### Ваше задание
Перепишите часть отрывка о Людмиле, которая открывается словами «В конце 1945» и заканчивается словами «километрах от Москвы.», переименовав «Тамара» в «Галина».

В конце 1945 года — Людмиле вот-вот должно было исполниться одиннадцать лет — ее сочли достаточно здоровой, чтобы выписать из детского дома в Малаховке. Но в однокомнатной квартирке Ленины было слишком тесно. Она уже ожидала первенца, а в кухне на раскладушке ночевала сестра Саши Тамара. Ленина позвонила своей тетке Варваре, но та тоже отказалась принять Людмилу. «Еще одна попрошайка», — ответила она мужу, когда он спросил, кто звонит. Тогда Людмила вернулась в детский дом в Салтыковке, в восемнадцати километрах от Москвы.
Салтыковка — симпатичное, тихое местечко. Однажды летом 1988 года мы с мамой решили туда съездить. Сели на электричку на Курском вокзале, как в детстве не раз делала мама. Когда поезд с грохотом умчался вдаль, мы остались на узкой бетонной платформе, и воцарившуюся тишину нарушали лишь пенье птиц и отдаленный гул машин на шоссе.

### Раздел материала

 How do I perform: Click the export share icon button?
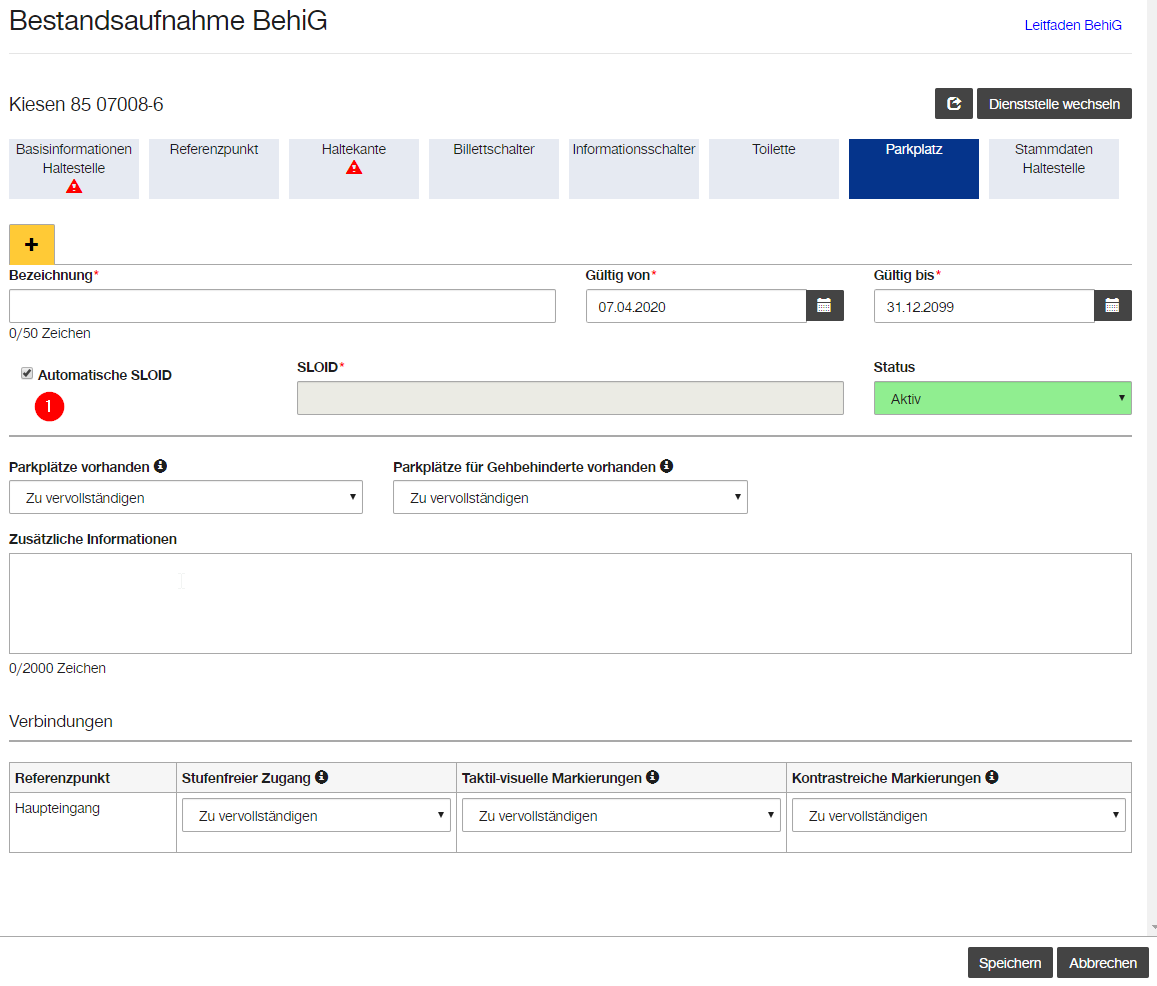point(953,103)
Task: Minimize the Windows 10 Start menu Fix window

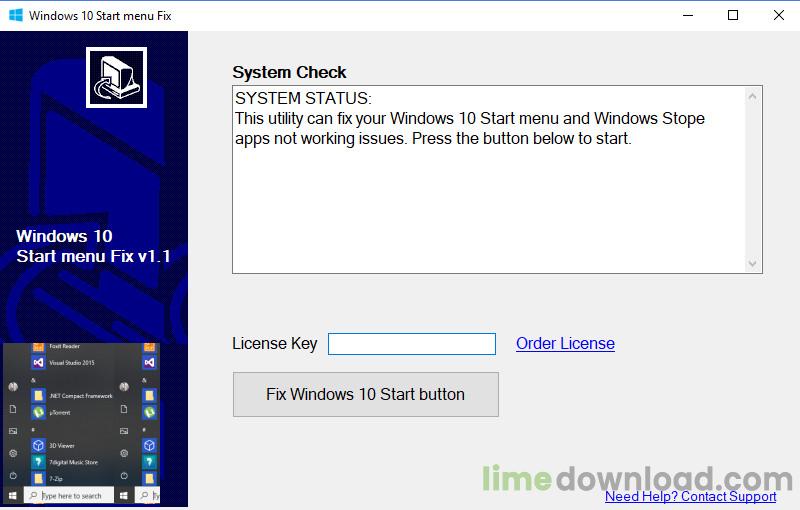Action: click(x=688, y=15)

### Решение задания
В конце 1945 года — Людмиле вот-вот должно было исполниться одиннадцать лет — ее сочли достаточно здоровой, чтобы выписать из детского дома в Малаховке. Но в однокомнатной квартирке Ленины было слишком тесно. Она уже ожидала первенца, а в кухне на раскладушке ночевала сестра Саши Галина. Ленина позвонила своей тетке Варваре, но та тоже отказалась принять Людмилу. «Еще одна попрошайка», — ответила она мужу, когда он спросил, кто звонит. Тогда Людмила вернулась в детский дом в Салтыковке, в восемнадцати километрах от Москвы.